Lisa Blankenship, Seth Graves, Kate Eickmeyer, vol. 2 editors
Writing Program Spring Symposium, 4 April 2019
Where do the key concepts of Join the Conversation come from?
The content of the book is meant to complement the course goals for 2100/T. The book’s concepts draw upon decades of research in the field of Writing Studies. In some sense, the Reader provides us with the opportunity to reconsider curriculum to attune to current students, and provides a platform for us to consistently revisit, reassess, and revise.

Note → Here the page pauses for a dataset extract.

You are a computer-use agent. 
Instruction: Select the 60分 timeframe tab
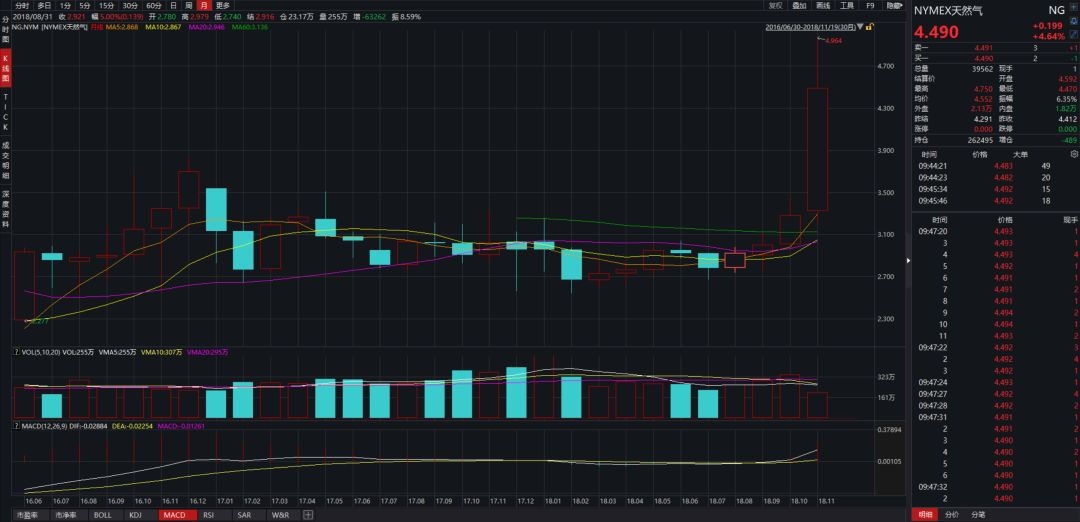pos(154,5)

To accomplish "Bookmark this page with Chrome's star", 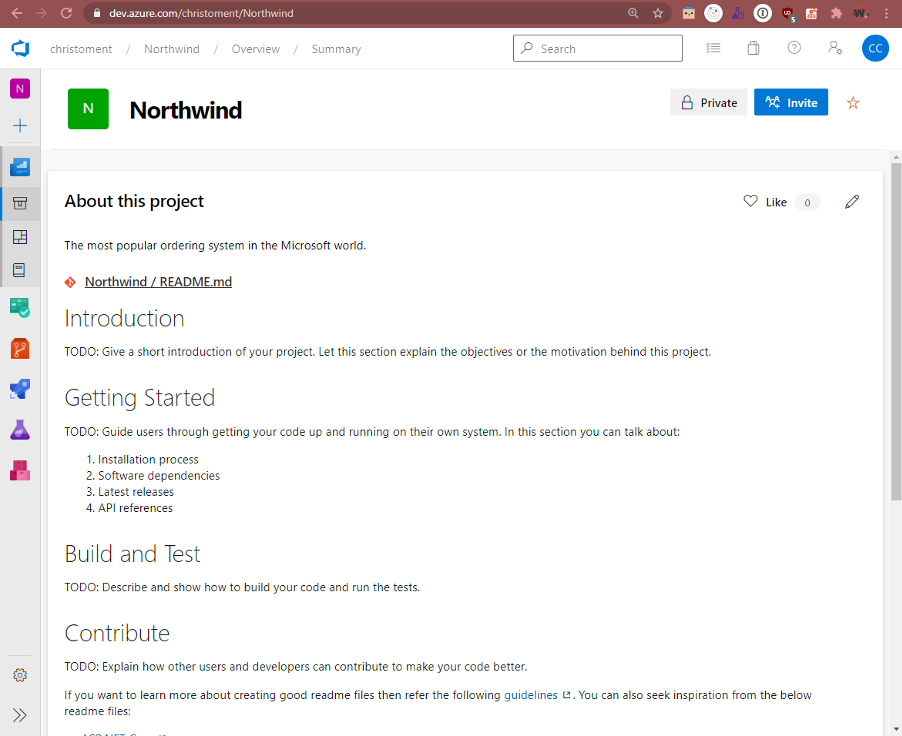I will 658,14.
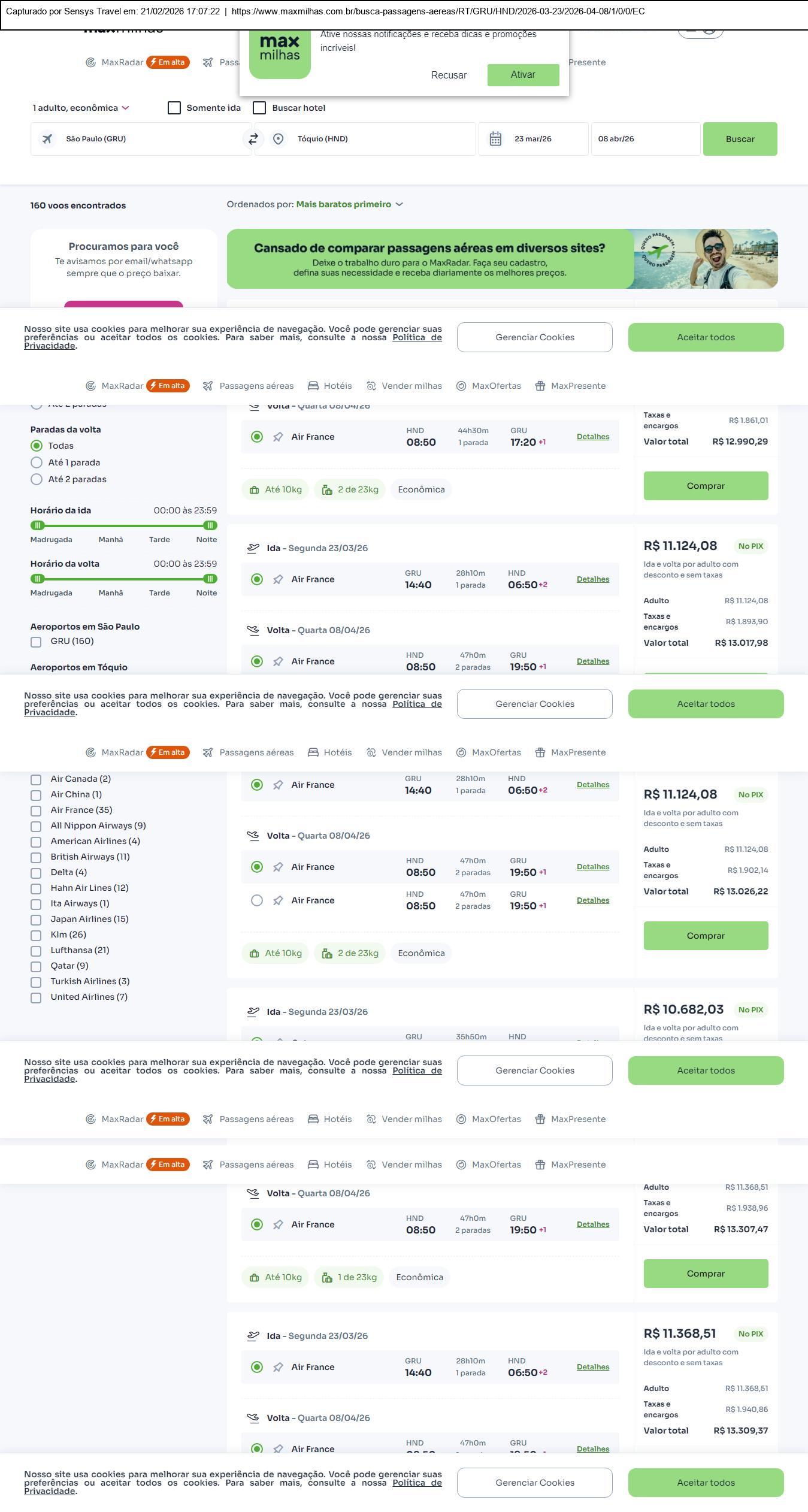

What have other schools done?
Many schools require students to purchase a flagship composition and rhetoric text produced by academic publishing houses like Norton, Oxford University Press, or Bedford St. Martin’s. These texts are significantly more expensive than ours, and adopt a one-size-fits-all model for teaching writing. Other schools will use a reader as we have here—some incorporating mostly assembled texts (with permissions acquired and paid for) from outside locations, others (like ours) mostly written by individuals in the institution’s writing program. In most cases, original content in those latter readers is mixed with some previously published materials. We have acquired permissions for core materials to complement our own (such as passages of Andrea Lunsford’s Everyone’s an Author—the Bedford/St. Martin’s flagship text), and selectively chose pieces of writing and images by permission cost in order to keep the overall price of the book as low as possible.
Can I use a theme?
Absolutely! Our curriculum encourages the use of a semester-long theme for the course, and the Reader is designed to facilitate that design. The content of the Reader is limited to fundamental concepts of Writing Studies and meta-discussions of the writing, revising, and research processes. We still have the possibility to choose a theme and readings around that theme. Imagine the Reader as the foundation and framework for a house, and you design the interior and everything else based on your style and research and writing interests.
How do you imagine I’ll use it for writing assignments?
The Reader is organized by the three core assignments of the Eng 2100/T sequence, developed around the course goals. It can be remixed to your own style and interests, or it can be used by assignment and writing genre as we’ve envisioned it. We open chapters with holistic conversations about each mode of writing, then offer perspectives on the subject and writing that employs the genre by faculty, students, and other authors. Our hope is that the reader offers both content and modeling to analyze—and that its makeup will assist you in scaffolding your course and each assignment.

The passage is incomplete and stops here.